Try it →
In the listing that follows, the range to quote begins at the line that has "The image size is (1188, 413)." and ends after the line that has "This screenshot has height=394, width=647."; quote it verbatim and add nothing.

Provided entries →
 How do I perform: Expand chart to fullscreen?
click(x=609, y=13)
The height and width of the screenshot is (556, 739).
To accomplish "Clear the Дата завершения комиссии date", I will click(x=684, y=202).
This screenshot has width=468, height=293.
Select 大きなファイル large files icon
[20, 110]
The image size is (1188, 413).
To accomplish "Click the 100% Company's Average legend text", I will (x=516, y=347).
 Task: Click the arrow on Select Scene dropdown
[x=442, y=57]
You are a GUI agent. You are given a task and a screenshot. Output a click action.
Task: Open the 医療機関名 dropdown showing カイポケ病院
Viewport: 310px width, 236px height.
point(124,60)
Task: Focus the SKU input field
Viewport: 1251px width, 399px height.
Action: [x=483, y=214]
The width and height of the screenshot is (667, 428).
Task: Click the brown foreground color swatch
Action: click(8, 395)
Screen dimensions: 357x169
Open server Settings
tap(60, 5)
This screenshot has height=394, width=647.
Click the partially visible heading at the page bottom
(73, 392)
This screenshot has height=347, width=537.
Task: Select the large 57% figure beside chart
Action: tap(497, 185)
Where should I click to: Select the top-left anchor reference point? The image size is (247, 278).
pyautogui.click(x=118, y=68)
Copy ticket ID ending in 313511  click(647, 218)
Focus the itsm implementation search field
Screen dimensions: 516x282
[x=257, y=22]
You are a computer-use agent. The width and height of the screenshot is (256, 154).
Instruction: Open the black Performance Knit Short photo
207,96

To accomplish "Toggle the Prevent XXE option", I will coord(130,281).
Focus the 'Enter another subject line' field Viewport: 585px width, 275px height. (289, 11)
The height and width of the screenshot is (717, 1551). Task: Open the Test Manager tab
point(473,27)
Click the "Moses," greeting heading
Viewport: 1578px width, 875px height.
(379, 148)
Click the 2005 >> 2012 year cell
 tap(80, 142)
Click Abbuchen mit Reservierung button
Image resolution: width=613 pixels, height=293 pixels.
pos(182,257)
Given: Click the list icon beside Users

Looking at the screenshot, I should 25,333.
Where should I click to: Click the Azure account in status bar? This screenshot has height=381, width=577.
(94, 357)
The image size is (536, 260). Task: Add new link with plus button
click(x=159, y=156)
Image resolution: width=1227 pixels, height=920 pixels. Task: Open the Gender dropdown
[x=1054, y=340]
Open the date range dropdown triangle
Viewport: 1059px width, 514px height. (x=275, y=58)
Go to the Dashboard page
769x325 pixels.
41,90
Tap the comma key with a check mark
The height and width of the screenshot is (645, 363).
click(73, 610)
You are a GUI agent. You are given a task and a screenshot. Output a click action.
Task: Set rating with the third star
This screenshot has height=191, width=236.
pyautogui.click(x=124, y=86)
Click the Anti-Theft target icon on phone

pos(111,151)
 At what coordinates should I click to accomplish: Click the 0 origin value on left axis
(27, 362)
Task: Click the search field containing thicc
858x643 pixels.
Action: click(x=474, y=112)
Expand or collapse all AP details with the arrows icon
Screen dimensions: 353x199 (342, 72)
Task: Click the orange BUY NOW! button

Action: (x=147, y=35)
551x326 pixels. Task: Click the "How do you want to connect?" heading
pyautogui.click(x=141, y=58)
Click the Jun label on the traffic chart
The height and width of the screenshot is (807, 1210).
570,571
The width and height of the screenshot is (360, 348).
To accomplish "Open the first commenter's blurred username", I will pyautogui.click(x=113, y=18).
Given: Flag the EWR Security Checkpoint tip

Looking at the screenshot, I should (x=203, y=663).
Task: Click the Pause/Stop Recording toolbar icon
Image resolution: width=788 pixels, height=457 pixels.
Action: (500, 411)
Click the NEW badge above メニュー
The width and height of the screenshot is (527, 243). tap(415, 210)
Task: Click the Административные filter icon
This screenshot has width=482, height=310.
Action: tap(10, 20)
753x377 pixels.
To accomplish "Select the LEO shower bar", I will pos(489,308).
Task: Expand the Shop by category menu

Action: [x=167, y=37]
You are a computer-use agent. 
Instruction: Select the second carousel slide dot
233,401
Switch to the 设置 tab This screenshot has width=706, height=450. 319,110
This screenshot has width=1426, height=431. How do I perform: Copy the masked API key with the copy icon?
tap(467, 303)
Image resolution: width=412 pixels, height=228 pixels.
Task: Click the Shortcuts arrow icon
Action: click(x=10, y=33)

Written answer →
The image size is (1188, 413).
To accomplish "Click the 100% Company's Average legend text", I will (x=516, y=347).
 Task: Click the arrow on Select Scene dropdown
[x=442, y=57]
You are a GUI agent. You are given a task and a screenshot. Output a click action.
Task: Open the 医療機関名 dropdown showing カイポケ病院
Viewport: 310px width, 236px height.
point(124,60)
Task: Focus the SKU input field
Viewport: 1251px width, 399px height.
Action: [x=483, y=214]
The width and height of the screenshot is (667, 428).
Task: Click the brown foreground color swatch
Action: click(8, 395)
Screen dimensions: 357x169
Open server Settings
tap(60, 5)
This screenshot has height=394, width=647.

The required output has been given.